JEPSEN

Read Committed

Read committed is a consistency model which strengthens read uncommitted by preventing dirty reads: transactions are not allowed to observe writes from transactions which do not commit.

Read committed is a transactional model: operations (usually termed “transactions”) can involve several primitive sub-operations performed in order. It is also a multi-object property: operations can act on multiple objects in the system.

Read committed can be totally available: in the presence of network partitions, every node can make progress. Without sacrificing availability, you can also ensure that transactions effects are observed together by choosing the stronger monotonic atomic view. For performance, you may wish to allow dirty reads, and relax to read uncommitted.
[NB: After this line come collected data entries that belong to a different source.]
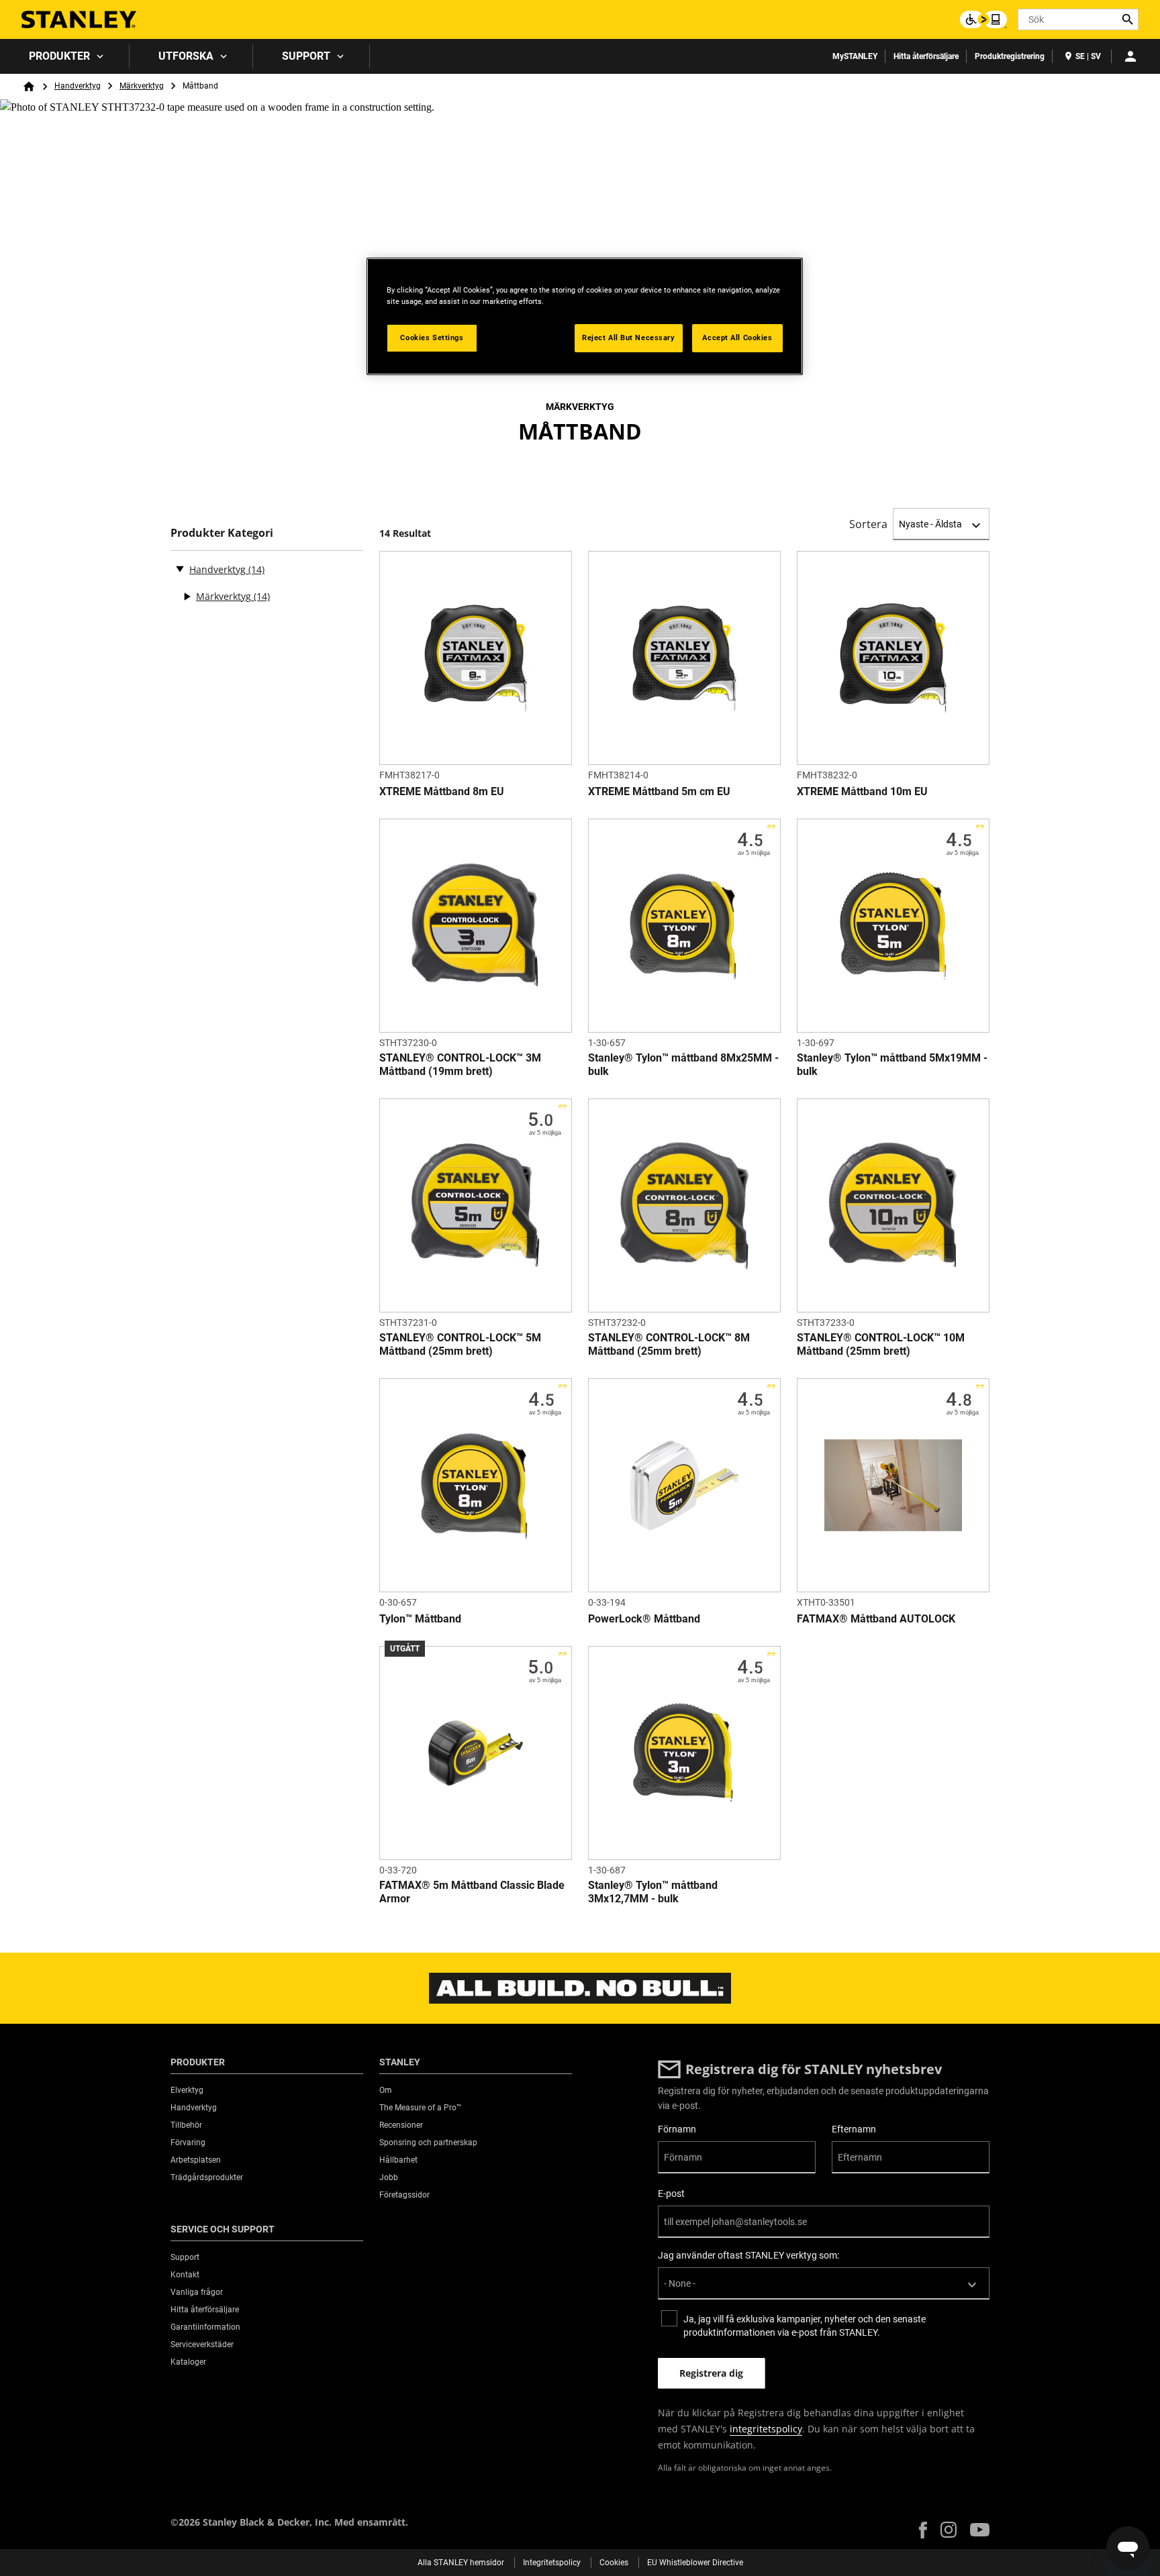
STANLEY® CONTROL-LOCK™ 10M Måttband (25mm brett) (881, 1344)
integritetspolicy (766, 2428)
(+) (186, 596)
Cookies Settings (431, 337)
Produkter (59, 56)
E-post (671, 2193)
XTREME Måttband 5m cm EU (659, 791)
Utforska (185, 56)
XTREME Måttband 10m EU (862, 791)
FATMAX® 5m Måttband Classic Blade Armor (472, 1892)
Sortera (868, 524)
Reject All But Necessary (628, 337)
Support (306, 56)
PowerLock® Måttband (644, 1618)
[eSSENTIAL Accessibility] (983, 19)
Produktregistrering (1010, 56)
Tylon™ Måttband (420, 1618)
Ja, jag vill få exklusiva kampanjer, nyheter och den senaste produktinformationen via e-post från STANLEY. (804, 2326)
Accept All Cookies (737, 337)
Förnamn (677, 2129)
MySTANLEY (854, 56)
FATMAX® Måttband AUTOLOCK (876, 1618)
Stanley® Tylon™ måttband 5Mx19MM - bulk (892, 1064)
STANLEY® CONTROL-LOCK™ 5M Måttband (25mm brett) (460, 1344)
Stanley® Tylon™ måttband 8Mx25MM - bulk (683, 1064)
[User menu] (1130, 56)
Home (29, 86)
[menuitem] (65, 56)
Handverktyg (77, 86)
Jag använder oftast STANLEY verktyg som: (748, 2255)
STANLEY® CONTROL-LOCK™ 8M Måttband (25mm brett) (669, 1344)
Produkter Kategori (222, 533)
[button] (923, 2530)
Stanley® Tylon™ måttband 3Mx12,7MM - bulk (653, 1892)
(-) (180, 568)
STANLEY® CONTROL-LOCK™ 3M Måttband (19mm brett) (460, 1064)
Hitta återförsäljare (926, 56)
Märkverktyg (141, 86)
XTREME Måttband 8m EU (441, 791)
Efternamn (854, 2129)
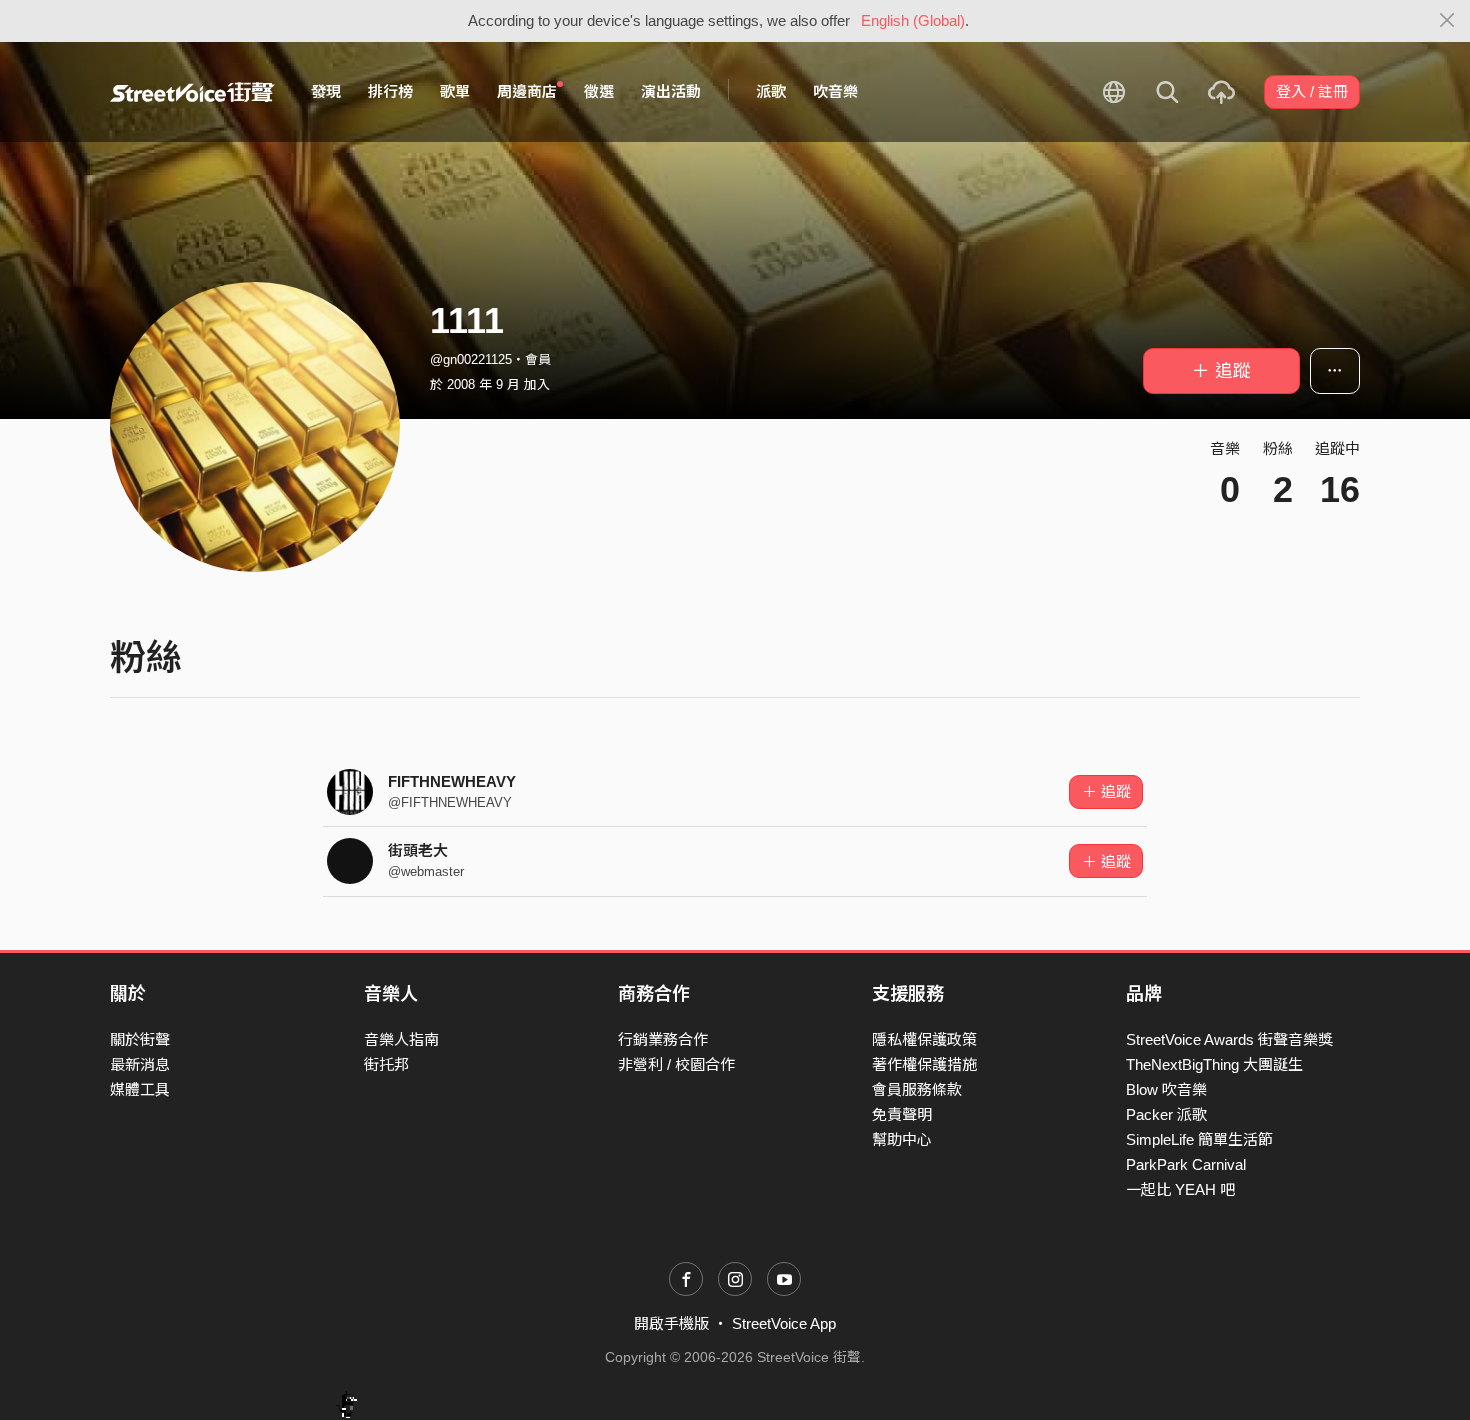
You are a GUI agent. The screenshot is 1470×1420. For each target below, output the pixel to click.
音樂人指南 (401, 1039)
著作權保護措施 (924, 1064)
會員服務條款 (917, 1089)
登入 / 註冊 (1312, 91)
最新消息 (140, 1064)
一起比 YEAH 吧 (1180, 1189)
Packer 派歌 (1166, 1114)
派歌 (771, 91)
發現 (326, 91)
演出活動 (671, 91)
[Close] (1447, 21)
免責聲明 (902, 1114)
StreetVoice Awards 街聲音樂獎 (1229, 1039)
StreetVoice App (784, 1323)
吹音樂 (835, 91)
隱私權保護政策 (924, 1039)
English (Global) (913, 20)
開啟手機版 (671, 1323)
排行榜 (390, 91)
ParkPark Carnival (1186, 1164)
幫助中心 (902, 1139)
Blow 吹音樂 (1166, 1089)
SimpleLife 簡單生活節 (1199, 1139)
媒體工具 (140, 1089)
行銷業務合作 (663, 1039)
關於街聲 (140, 1039)
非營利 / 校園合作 (676, 1064)
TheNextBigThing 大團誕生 (1214, 1064)
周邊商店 (527, 91)
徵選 (599, 91)
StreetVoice (192, 92)
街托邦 (386, 1064)
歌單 (455, 91)
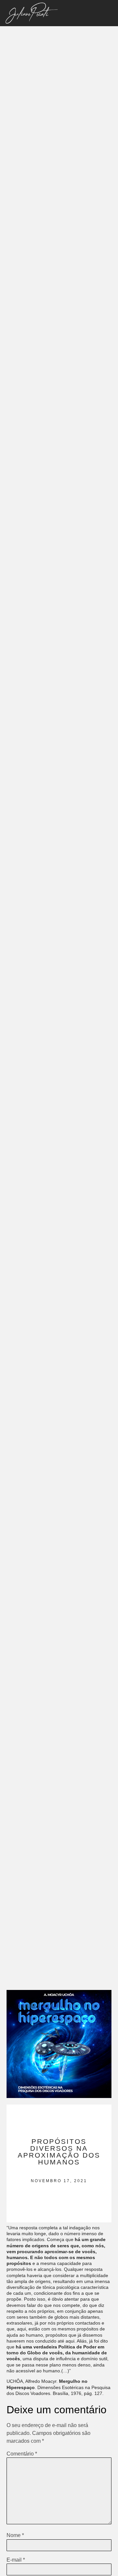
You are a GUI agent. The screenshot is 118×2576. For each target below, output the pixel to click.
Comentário (22, 2453)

Note that read committed does not impose any real-time constraints. If process A completes write w, then process B begins a read r, r is not necessarily guaranteed to observe w. For a transactional model that provides real-time constraints, consider strict serializability.

Moreover, read committed does not require a per-process order between transactions. A process can observe a write, then fail to observe that same write in a subsequent transaction. In fact, a process can fail to observe its own prior writes, if those writes occurred in different transactions.

Like serializability, read committed allows pathological orderings. For instance, a read commmitted database can always return the empty state for any reads, by appearing to execute those reads at time 0. It can also discard write-only transactions by reordering them to execute at the very end of the history, after any reads. Operations like increments can also be discarded, assuming the result of the increment is never observed. Luckily, most implementations don’t seem to take advantage of these optimization opportunities.

Formally

The ANSI SQL 1999 spec specifies repeatable read by disallowing phenomenon P1:

P1 (“Dirty read”): SQL-transaction T1 modifies a row. SQL-transaction T2 then reads that row before T1 performs a COMMIT. If T1 then performs a ROLLBACK, T2 will have read a row that was never committed and that may thus be considered to have never existed.

However, as Berenson, Bernstein, et al observed, the ANSI specification allows multiple intepretations, and one of those interpretations (the "anomaly interpretation) still admits nonserializable histories for “serializable” systems. Instead, we prefer Adya’s formalization of transactional isolation levels, which provides a concise definition of the preventative interpretation. In this model, read committed prohibits:

  • P0 (Dirty Write): w1(x) … w2(x)
  • P1 (Dirty Read): w1(x) … r2(x)

but allows:

  • P2 (Fuzzy Read): r1(x) … w2(x)
  • P3 (Phantom): r1(P) … w2(y in P)

Here w denotes a write, r denotes a read, and subscripts indicate the transaction which executed that operation. The notation “…” indicates a series of micro-operations except for a commit or abort. P indicates a predicate.

For a state-based formalization, see Crooks, Pu, Alvisi, & Clement: Seeing is Believing: A Client-Centric Specification of Database Isolation.